Three ex-Hong Kong lawmakers were arrested in connection with a disruptive protest in the legislative chamber, as the Beijing-backed government ramps up pressure on the city’s beleaguered opposition.
Eddie Chu, Raymond Chan and Ted Hui were arrested by police Wednesday morning, the former lawmakers wrote on their Facebook pages. The Hong Kong police confirmed it arrested three suspects matching the ages of the ex-lawmakers, citing allegations stemming from an attempt to disrupt a June vote in the Legislative Council on a measure banning criticism of the national anthem. The statement didn’t name the individuals.
The three were accused of contempt and attempt to cause harm with a dangerous substance in connection with foul-smelling substances thrown onto the legislative rostrum during the proceedings, police said. Chu, Chan and Hui didn’t immediately respond to requests for comment.
The arrests represent the latest blow to Hong Kong’s pro-democracy movement following the passage of the national security law in June, which curtailed protests and cast a chill over critics of the government. Last week, the Legislative Council’s opposition resigned after China’s top legislative body handed down a new loyalty requirement for lawmakers and Hong Kong Chief Executive Carrie Lam used it to immediately oust four of their members.
“This is their ongoing scare tactics — the idea is to rule by fear and silence all,” Claudia Mo, another former opposition lawmaker, said Wednesday. “The apparent charge of disrupting the legislature sounded minor and yet they still found it fit to stage three separate ‘dawn raids.’ This is the worst of times in Hong Kong.”
The expulsion of the lawmakers last week triggered a fresh wave of international condemnation, with the U.K. summoning China’s ambassador. U.S. President Donald Trump’s national security adviser, Robert O’Brien, pledged to “identify and sanction those responsible for extinguishing Hong Kong’s freedom.”
Hui was among the 15 lawmakers who resigned Nov. 11. Chan and Chu — a longtime activist who was known as the “king of votes” for getting the most votes in the 2016 Legislative Council election — had previously resigned in protest against China’s decision to extend the council’s term by an extra year without a new election.

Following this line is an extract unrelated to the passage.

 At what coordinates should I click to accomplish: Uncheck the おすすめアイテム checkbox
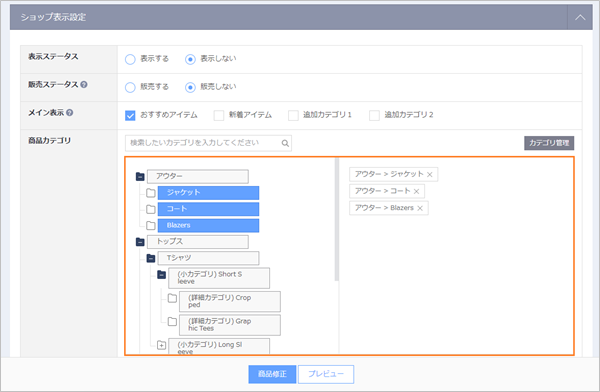(x=130, y=115)
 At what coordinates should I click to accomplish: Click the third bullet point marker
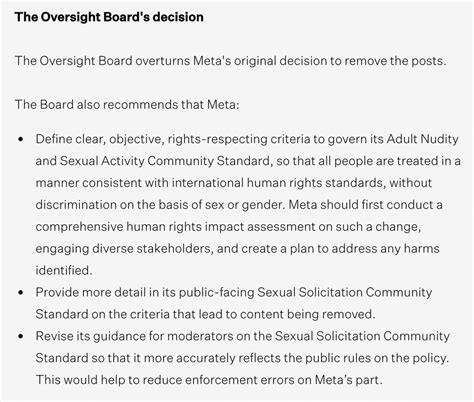(21, 336)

The three were among seven pro-democracy politicians arrested over their their involvement in scuffles at a separate Legislative Council meeting in May.
“The prosecutions will keep going — not only for those three being arrested this morning, but all the other pan-democrats,” said Wu Chi-wai, chairman of the opposition Democratic Party who resigned last week. “This is definitely not the end of the story. And it’s also a reflection of the Beijing government in Hong Kong — they have to have complete control, and complete jurisdiction over Hong Kong, in every area.”